* Description of the task:
Look below for the line containing "taniec (214, 315)"; from there, print each line exactly up to and including the line containing "Ten chłopiec urodził", and stop.

Data excerpts:
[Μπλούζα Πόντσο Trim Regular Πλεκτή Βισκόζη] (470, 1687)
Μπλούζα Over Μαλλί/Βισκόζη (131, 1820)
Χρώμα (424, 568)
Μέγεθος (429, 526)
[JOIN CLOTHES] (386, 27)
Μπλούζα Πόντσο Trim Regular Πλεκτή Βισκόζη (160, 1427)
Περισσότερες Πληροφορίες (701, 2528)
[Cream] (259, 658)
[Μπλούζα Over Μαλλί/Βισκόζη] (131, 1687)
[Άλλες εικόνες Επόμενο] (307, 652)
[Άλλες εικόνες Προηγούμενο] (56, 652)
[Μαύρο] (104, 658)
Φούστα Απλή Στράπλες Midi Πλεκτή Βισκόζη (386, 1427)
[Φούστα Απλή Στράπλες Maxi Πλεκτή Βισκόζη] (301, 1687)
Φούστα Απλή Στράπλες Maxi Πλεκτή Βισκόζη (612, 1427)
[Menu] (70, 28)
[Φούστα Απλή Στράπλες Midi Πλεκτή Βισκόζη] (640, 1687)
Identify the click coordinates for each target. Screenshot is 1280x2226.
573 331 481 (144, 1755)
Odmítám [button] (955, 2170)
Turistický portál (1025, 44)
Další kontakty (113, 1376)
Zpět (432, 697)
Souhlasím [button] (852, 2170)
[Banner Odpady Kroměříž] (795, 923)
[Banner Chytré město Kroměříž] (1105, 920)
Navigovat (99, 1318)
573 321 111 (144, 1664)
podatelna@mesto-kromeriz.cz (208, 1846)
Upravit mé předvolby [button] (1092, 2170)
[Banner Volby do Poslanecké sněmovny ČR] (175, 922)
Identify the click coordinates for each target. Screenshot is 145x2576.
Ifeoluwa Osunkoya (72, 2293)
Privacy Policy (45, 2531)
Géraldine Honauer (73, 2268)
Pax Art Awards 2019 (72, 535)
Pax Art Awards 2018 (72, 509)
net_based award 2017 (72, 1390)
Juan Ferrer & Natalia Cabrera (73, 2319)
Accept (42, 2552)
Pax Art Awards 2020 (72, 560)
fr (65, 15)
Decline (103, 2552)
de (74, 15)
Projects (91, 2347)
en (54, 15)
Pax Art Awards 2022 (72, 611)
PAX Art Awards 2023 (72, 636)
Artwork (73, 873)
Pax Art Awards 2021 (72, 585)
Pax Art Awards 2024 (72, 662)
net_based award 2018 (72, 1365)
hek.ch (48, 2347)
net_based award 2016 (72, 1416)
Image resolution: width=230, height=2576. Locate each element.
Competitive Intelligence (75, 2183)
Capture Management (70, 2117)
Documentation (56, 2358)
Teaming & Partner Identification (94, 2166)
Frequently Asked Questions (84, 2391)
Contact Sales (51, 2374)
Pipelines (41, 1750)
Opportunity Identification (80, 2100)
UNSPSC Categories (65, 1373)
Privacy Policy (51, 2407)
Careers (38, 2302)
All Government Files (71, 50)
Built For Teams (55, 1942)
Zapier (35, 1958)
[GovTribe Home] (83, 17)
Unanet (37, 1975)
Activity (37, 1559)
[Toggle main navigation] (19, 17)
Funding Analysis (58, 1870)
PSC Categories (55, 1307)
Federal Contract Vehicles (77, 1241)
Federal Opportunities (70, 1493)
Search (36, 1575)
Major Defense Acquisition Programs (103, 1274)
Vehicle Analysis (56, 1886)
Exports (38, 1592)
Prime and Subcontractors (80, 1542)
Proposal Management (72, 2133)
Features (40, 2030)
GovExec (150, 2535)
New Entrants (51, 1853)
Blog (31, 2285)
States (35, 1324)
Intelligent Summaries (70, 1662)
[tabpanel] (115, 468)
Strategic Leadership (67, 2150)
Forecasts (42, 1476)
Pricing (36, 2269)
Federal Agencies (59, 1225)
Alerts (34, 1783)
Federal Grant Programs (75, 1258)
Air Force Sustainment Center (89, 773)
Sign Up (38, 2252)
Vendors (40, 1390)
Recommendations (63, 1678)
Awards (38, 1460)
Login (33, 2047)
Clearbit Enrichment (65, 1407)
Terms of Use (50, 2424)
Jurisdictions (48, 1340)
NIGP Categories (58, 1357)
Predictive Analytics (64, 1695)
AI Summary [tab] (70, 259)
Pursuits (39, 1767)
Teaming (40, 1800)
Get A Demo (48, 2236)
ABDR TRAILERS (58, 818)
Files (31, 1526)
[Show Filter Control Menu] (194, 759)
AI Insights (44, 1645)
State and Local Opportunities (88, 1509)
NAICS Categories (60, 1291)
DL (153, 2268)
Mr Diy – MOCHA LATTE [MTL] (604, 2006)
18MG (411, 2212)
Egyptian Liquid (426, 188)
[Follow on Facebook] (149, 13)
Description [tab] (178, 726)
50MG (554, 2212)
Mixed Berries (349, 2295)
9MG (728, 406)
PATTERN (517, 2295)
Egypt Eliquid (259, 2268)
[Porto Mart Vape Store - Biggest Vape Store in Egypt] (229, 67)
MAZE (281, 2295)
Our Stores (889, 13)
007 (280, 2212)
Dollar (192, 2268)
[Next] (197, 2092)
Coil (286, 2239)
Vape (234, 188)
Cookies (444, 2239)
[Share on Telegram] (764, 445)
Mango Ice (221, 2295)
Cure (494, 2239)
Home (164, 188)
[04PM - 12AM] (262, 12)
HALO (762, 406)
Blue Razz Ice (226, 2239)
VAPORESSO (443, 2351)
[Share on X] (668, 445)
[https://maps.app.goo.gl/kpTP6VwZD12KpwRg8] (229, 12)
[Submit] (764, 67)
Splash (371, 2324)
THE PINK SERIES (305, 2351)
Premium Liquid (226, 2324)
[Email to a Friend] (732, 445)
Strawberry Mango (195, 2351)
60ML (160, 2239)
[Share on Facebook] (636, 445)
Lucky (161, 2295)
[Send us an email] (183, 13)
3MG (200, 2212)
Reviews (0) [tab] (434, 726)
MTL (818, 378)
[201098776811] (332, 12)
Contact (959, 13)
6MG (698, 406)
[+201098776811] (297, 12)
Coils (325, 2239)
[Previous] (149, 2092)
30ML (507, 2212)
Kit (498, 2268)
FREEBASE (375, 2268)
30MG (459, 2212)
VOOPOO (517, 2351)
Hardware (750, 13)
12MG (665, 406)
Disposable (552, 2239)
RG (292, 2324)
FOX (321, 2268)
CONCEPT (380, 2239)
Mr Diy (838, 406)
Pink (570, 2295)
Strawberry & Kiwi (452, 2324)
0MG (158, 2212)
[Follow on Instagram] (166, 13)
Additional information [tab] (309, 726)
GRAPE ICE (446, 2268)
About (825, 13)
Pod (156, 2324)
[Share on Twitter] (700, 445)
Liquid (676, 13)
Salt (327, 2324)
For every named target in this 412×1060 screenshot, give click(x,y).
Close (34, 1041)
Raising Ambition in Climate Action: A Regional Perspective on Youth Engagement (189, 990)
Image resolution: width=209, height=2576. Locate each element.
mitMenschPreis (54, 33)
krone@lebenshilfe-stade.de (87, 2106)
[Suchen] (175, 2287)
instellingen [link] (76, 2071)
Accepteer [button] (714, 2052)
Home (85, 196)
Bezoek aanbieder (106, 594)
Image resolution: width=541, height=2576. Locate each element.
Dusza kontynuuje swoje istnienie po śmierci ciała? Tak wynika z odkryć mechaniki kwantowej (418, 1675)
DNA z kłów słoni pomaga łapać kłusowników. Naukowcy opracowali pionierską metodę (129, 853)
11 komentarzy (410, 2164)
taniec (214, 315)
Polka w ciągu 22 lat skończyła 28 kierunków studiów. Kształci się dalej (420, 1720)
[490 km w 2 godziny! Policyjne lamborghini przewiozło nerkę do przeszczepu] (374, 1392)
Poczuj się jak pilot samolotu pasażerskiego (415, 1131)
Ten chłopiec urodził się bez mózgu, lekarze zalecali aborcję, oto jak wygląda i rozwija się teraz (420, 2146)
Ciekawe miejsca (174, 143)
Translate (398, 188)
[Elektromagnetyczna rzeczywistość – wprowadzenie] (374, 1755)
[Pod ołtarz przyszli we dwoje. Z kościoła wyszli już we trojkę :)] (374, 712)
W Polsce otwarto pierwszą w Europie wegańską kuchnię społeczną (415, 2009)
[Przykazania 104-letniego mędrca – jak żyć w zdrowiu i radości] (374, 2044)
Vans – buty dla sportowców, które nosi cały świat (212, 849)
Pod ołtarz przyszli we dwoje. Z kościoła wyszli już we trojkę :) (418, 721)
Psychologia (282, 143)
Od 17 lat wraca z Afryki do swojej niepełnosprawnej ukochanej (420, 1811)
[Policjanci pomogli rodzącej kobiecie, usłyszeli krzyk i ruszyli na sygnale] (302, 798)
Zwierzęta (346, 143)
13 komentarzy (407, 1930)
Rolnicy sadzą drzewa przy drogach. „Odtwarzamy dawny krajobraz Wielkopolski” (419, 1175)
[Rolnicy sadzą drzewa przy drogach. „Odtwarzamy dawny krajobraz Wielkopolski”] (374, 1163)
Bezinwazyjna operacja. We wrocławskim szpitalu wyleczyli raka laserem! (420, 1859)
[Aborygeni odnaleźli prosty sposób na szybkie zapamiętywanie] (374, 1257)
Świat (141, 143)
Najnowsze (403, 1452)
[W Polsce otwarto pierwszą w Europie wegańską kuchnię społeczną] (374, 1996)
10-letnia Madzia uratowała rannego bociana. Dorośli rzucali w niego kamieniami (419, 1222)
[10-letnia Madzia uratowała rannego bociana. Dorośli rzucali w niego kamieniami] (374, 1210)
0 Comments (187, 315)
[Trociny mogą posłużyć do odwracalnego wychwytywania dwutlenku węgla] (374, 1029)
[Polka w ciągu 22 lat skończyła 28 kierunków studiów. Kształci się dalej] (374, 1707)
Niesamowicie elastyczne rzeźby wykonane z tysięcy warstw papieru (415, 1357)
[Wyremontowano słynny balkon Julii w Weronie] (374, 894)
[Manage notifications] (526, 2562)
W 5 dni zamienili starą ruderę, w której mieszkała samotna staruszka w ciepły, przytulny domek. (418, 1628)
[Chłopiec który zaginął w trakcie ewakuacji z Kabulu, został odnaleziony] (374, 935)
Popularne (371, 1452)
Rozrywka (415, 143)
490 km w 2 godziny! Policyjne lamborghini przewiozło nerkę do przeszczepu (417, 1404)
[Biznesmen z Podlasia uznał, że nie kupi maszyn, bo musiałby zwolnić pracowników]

* Task output:
taniec (214, 315)
Polka w ciągu 22 lat skończyła 28 kierunków studiów. Kształci się dalej (420, 1720)
[490 km w 2 godziny! Policyjne lamborghini przewiozło nerkę do przeszczepu] (374, 1392)
Poczuj się jak pilot samolotu pasażerskiego (415, 1131)
Ten chłopiec urodził się bez mózgu, lekarze zalecali aborcję, oto jak wygląda i rozwija się teraz (420, 2146)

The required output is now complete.